Multivariate Interpolation of Wind Field Based on Gaussian Process Regression

The resolution of the products of numerical weather prediction is limited by the resolution of numerical models and computing resources, which can be improved accurately by a well-chosen interpolation algorithm. This paper is intended to improve the accuracy of spatial interpolation towards wind fields. A new composited multi-scale anisotropic kernel function for weather processes using two-dimensional space information is proposed. To fix the underfitting in this kernel caused by unilateral space information, multiple variables (wind direction, air temperature, and atmospheric pressure) are introduced, which generates a multivariate correction model based on the novel kernel function and Gaussian process regression.

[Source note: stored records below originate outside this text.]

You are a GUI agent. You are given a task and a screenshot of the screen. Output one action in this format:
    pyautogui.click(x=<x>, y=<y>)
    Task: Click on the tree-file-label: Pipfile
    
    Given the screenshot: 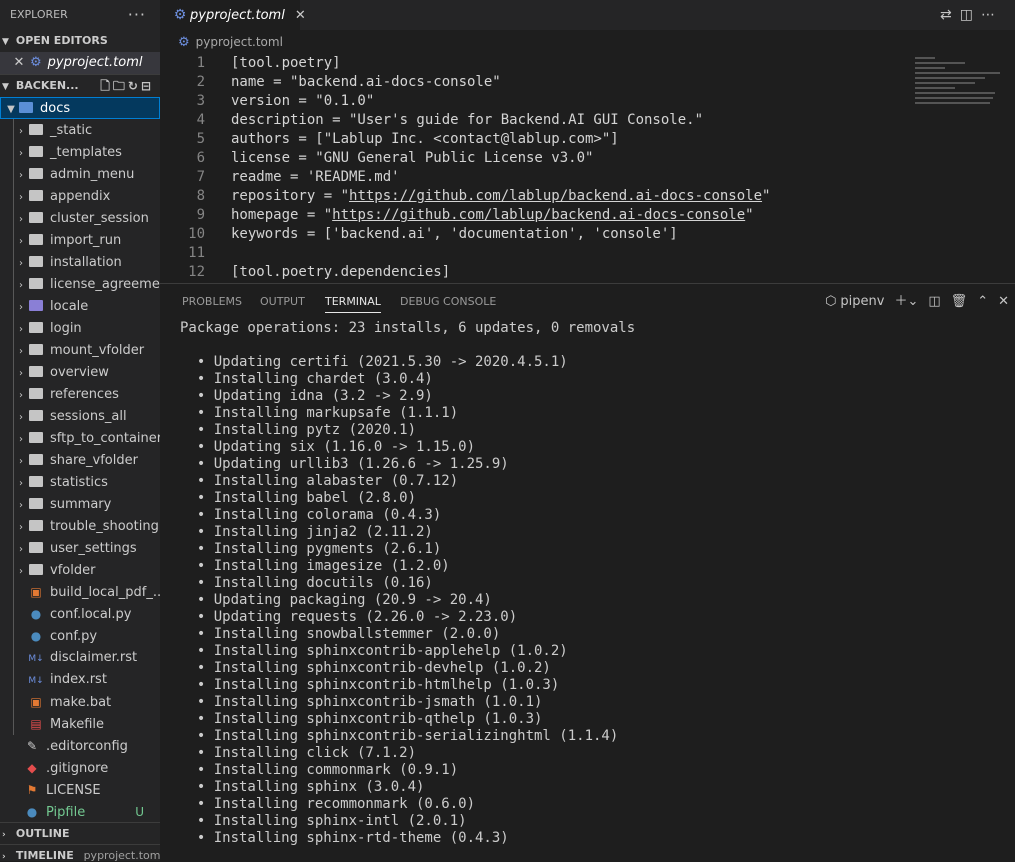 What is the action you would take?
    pyautogui.click(x=66, y=812)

Focusing on different weather processes, two multivariate correction models are designed. The new models pave a new way to employ multi-scale local information, and extract the anisotropy and structure information. The experiments on 10 m wind fields for the weather processes without cyclones and for the weather processes with cyclones validate the efficiency. The mean RMSE of the multivariate correction model for the weather processes without cyclones is reduced by around 15% for the u wind component compared with that of a simple composited kernel. For the weather processes with cyclones, the mean RMSE of the novel model declines by around 55% compared to that of spline, and by about 95% compared to that of back propagation neural networks.